C21st Folly References

'C21 Folly' 
Julie Swan 2013
terracotta/ironoxide/copper and gold patina
h.82cm x w.36cm



These works are an exploration on the theme of false presentation.
I particularly wanted to explore the phenomena of 'public talk'
I wanted to express what I see as a broad cultural disconnection from the earth and the environment.
I also wanted to express what I imagine is a sense of fear and loss of 'self power' that many of us feel today.


I often think that we are 'like animals caught in the headlights of an on-coming car'. Our response is often to remain still or freeze and hope that the car passes without inflicting injury.  Some would even deny the power of the car.  Some would stand and challenge it's potential.


These figures are opposing.
The first shows fear of expressing opinion.  An avoidance of personal belief system.  The second shows inflexibility of opinion and insensitive judgement. There is a superficiality and disingenuous presentation in both figures.  Both demonstrate levels of reliance on the public face.

Julie Swan 2014
ceramic / perspex /mixed media
h.78cm x w.33cm x d.27cm.  SOLD


 We are led to believe that man has 'dominion' over nature And God blessed them, and said unto them, Be fruitful, and multiply, and replenish the earth, and subdue it; and have dominion over the fish of the sea, and over the fowl of the air, and over every living thing that moveth upon the earth'. Genesis' and yet our actions suggest a disconnect from this responsibility. We need to find a balance between care for our environment and uncontrolled 'technical advancement'. I chose to represent this figure in clay, a natural material. It is symbolic of our humanity and our connection to earth. The figure suggests aspects of physicality. the stance is strong and confident. There is however a sense of discomfort. The clothing is restrictive. The figure appears to be constrained within the garment of it's own making. It appears to be mesmerised by a shape that represents potential. The form is symbolic in intent. It reminds me of our distraction by mobile phones. There appears to be worlds within worlds and yet reality is questioned. The figure's face has lost it's detail. A finger holds a button within a square. The other hand rests behind the back and the middle finger is raised and poised above a bee. 

 We are fascinated by our ability to create, decorate and manipulate our world and its resources and yet the consequences of greed and mindless progress create imbalance.


Julie Swan 2011


h.68cm x w.44cm SOLD


In this work I have used the imagery of the Jester or fool to explore areas of living that I think are the most challenging aspect of what it is to live life as an 'artist'.

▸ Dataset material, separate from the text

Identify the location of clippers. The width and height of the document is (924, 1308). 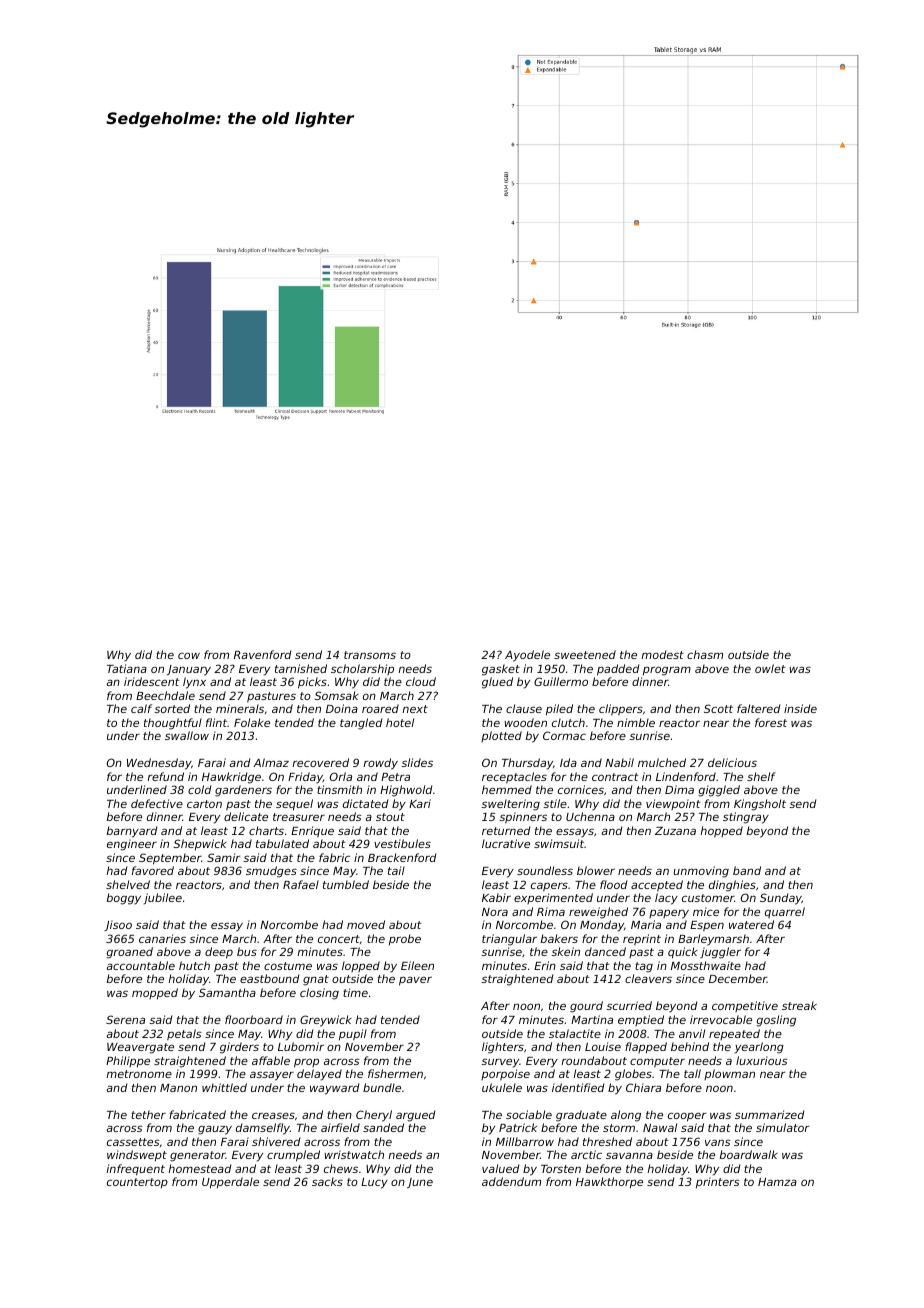
(621, 710).
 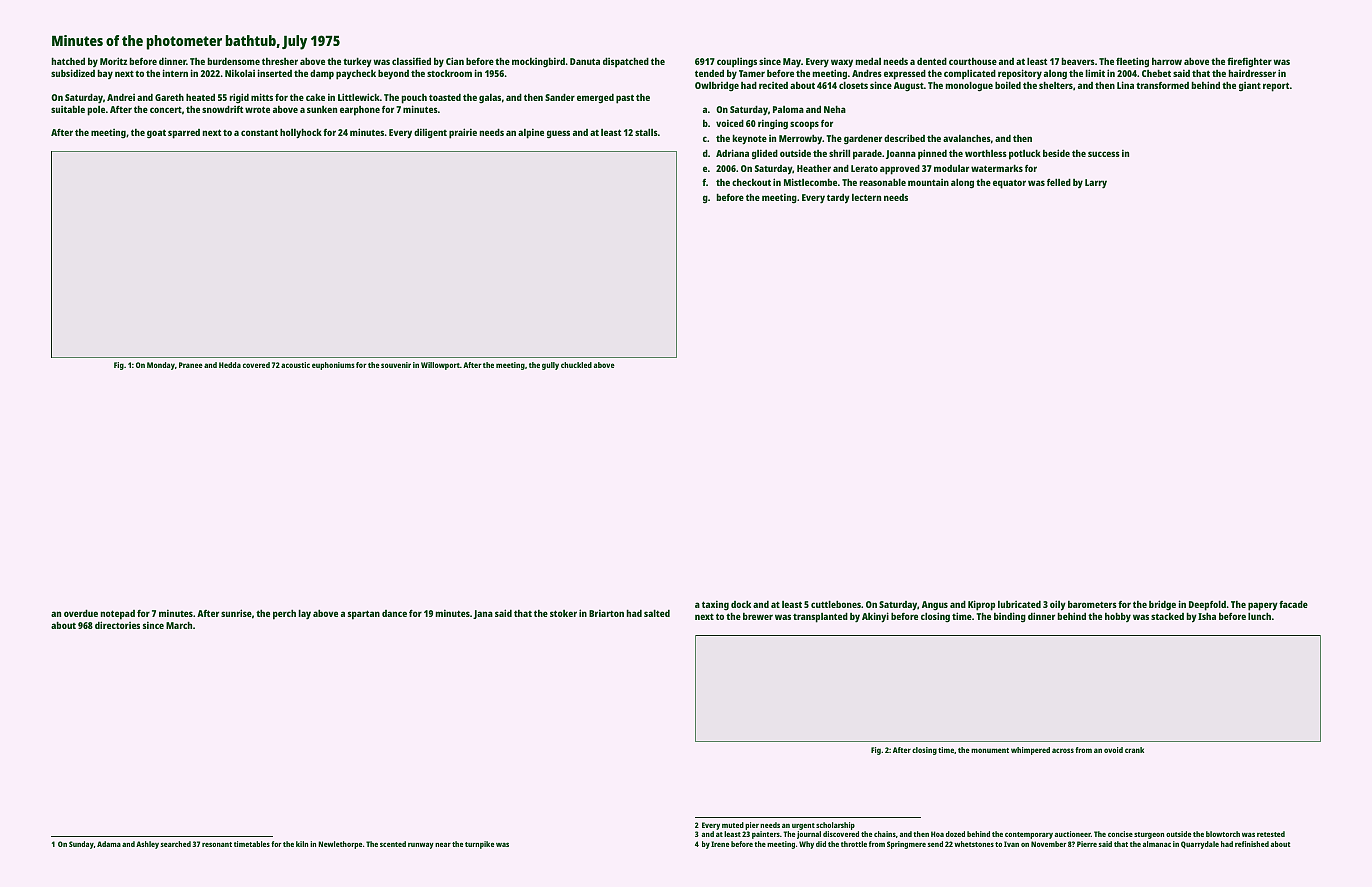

How often do we as practitioners try to capture an inspired idea? .. .we jump in ..  we commit ..

we try to re-create the 'original' spark ..  we think ..  we judge ..  we lose our way .. we then feel a sense of sadness .. we have failed to capture the original vision.  More often than not we then accept the work 'with a laugh' but somehow we feel defeated, we did not quite get there.

Age or ill health catches up with us and the artist knows that more time will be needed .. but the body or our chosen field of practice has let us down and instinctively we know that we will not get there.  

If only we could recognise our inherent 'flawed humanity'.  When we 'fall from pure infinite potential into commitment, because creation is commitment, whether in writing, or a painting or composing a piece of music, it is our commitment to a particular action that is the voluntary limiting of ourselves' ..  but we still keep trying and you've gotta love that.